With ANZ managing director John Jakovcevic.
What data centre infrastructure services do you specialise in?
We continuously strive to protect critical data, support lives, our economy and our future. We do this by providing resilient and energy efficient cooling equipment supported by a team of technical and engineering specialists.
When did your company first get involved in this area?
We commenced trading in 2001 as an exclusive distributor of the Stulz products. In 2005 we formed a joint venture with Stulz. In 2012, became a 100 percent owned company of the Stulz family. Stulz itself is 71 years young.
What credentials do you have that apply to data centres?
As a manufacturer we conform to ISO 9000 and other related ISO standards, regulatory standards relating to manufacture, energy performance and use of refrigerants.

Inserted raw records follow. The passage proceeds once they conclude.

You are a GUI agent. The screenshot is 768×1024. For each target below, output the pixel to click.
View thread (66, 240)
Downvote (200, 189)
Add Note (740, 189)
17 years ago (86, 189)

Do you use a distributor to procure the products you supply?
We source our equipment directly from Germany and distribute through mechanical or HVAC firms, selected IT resellers, direct to data centre and co-location providers.
Have you heard about any cool developments in the data centre space recently?
We are pleased to be an exclusive sales and service partner of a Canadian company called Cool IT. Cool IT designs and manufactures direct chip liquid cooling for high-performance computing and for high-density environments. It’s an interesting shift, a back to the future experience given we were directly cooling IBM mainframes 20 years ago.
Can you tell us about a recent project?
Assisting NextDC to achieve Tier IV fault tolerance for their newest Brisbane data centre and soon for their second Sydney data centre. The solution offered to NextDC is unique in Australia resulting in fantastic savings in their operational costs.
What is driving customers’ data centre projects?
Cloud and the continual outsourcing of IT services. We saw a dramatic shift soon after the GFC in the latter directly impacting our business both from a supply and post-sales service perspective. While this has impacted one part of our market, another sector – co-locations and hyperscale data centres – just keep getting built.
Data centre infrastructure is…?
A physical component or components that allow businesses to be in business.